### Extracted material

- Opening Delimiter -

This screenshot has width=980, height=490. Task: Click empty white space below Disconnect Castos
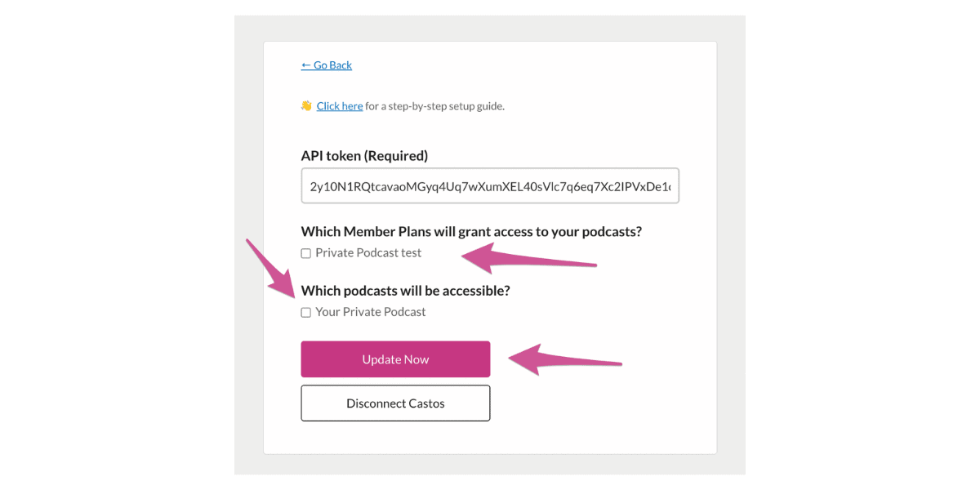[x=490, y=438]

- Closing Delimiter -
- Opening Delimiter -

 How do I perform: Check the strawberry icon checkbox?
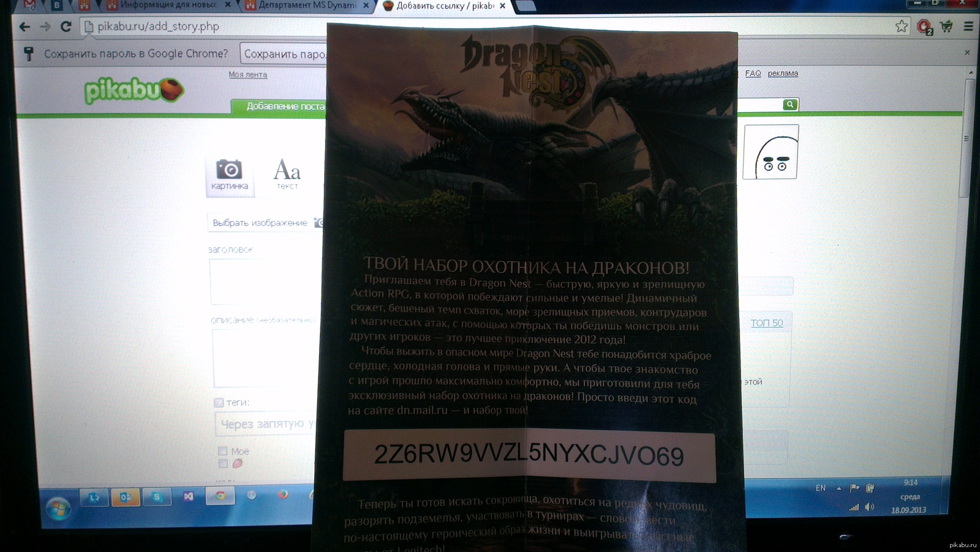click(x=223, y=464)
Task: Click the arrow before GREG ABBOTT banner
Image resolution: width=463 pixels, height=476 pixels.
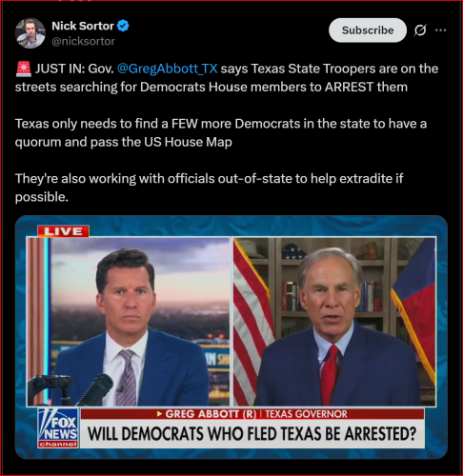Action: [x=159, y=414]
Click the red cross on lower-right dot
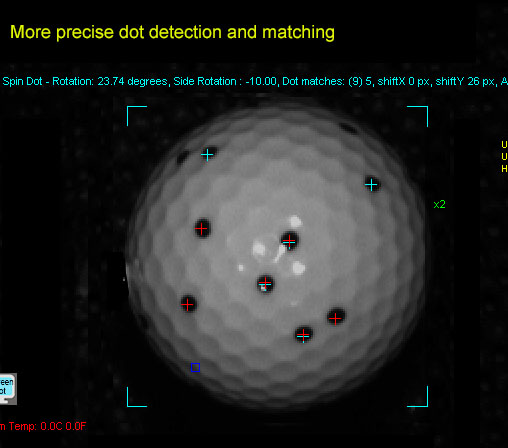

- Closing Delimiter -

### What you will do
Using the entries above, reproduce word for word only the lines from the one that contains "Task: Click the" to the one that contains "Click the red cross on lower-right dot", both ends included, and drop every picture.

### Answer box
Task: Click the arrow before GREG ABBOTT banner
Image resolution: width=463 pixels, height=476 pixels.
Action: [x=159, y=414]
Click the red cross on lower-right dot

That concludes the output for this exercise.